→ Ваша задача: Пожалуйста, ответьте по приведённому тексту: на какой высоте появилась точка, которую все ждали?

→ Приведённый текст:
У нас от переживания перехватило дыхание. Подсказать, что, мол, на И-16, не могли: уж больно суров был на вид начальник школы. А потом рявкнул во все горло: «...на самолете истребительного типа!»

— Ах, и циркачи же! Здорово же вам хочется летать на истребителях? — рассмеялся Закс.

Мы в ответ наперебой:

— Очень хочется! Будем самыми примерными!

— Верю вам, — сказал Закс, и лицо его снова стало суровым. — Будете летать на истребителях.

Потом пожал каждому руку и, пожелав успеха, отпустил.

...На бреющем полете возвратилось из разведки звено Кулакова, а звена Комосы еще не было. Со стороны фронта чуть слышно доносился вой моторов, трескотня японских «виккерсов» и наших «шкасов». Потом раскаты боя смолкли, и прилетел Комоса с одним ведомым. Куда-то девался другой его ведомый — Молтенинов.

Точка, которую все ждали, появилась на высоте около двух тысяч метров. Трудно было поверить, что это Молтенинов, — наши всегда возвращались бреющим. Но вскоре все разъяснилось — за И-16 тянулся тонкий белый след. При снижении самолета белая полоса стала черной. Летчик, стараясь потушить пожар, швырял машину из стороны в сторону.

Мы махали с земли руками. Кричали:

— Прыгай!

→ Исходные данные:
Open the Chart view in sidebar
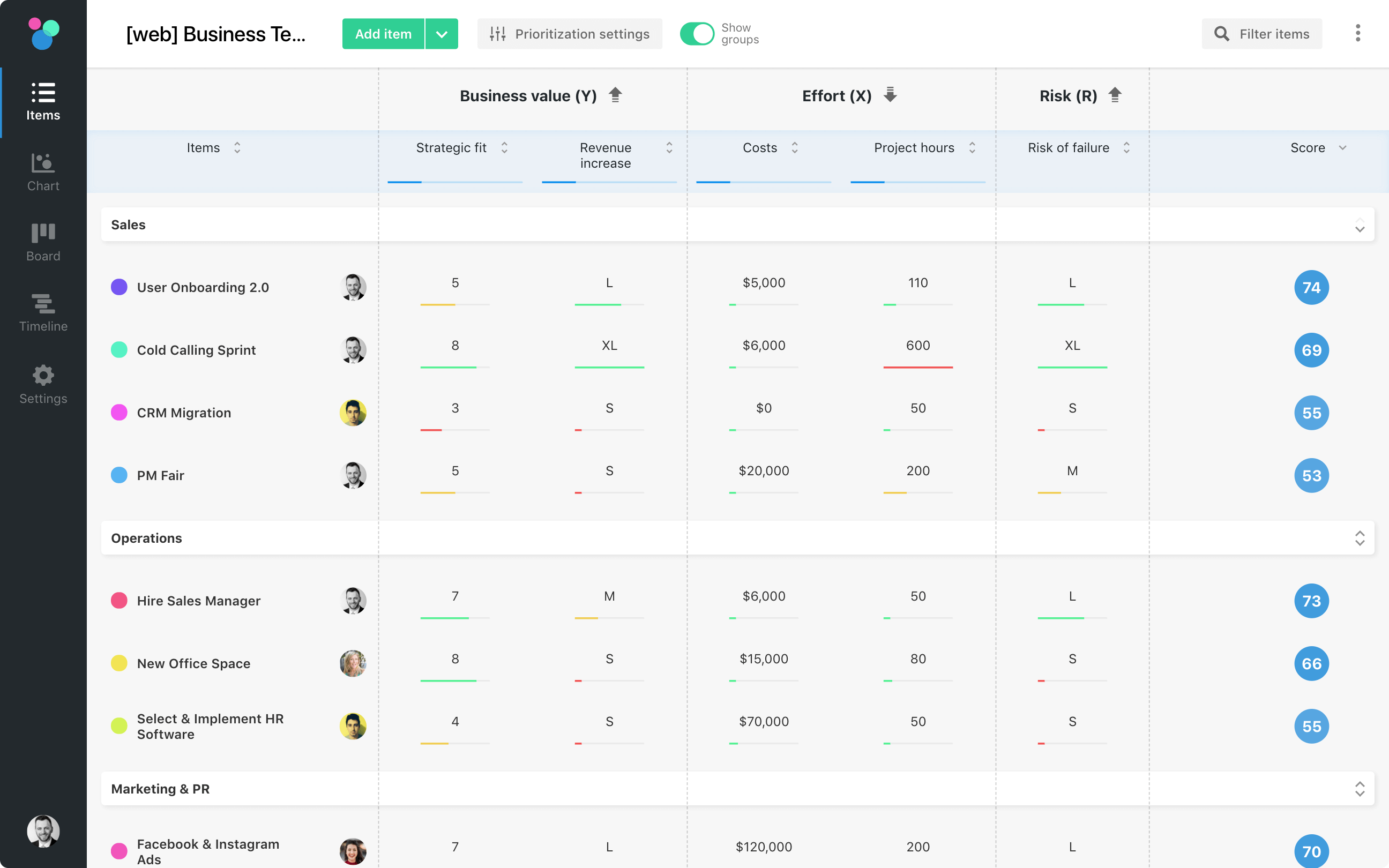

→ Итоговый ответ: Около двух тысяч метров.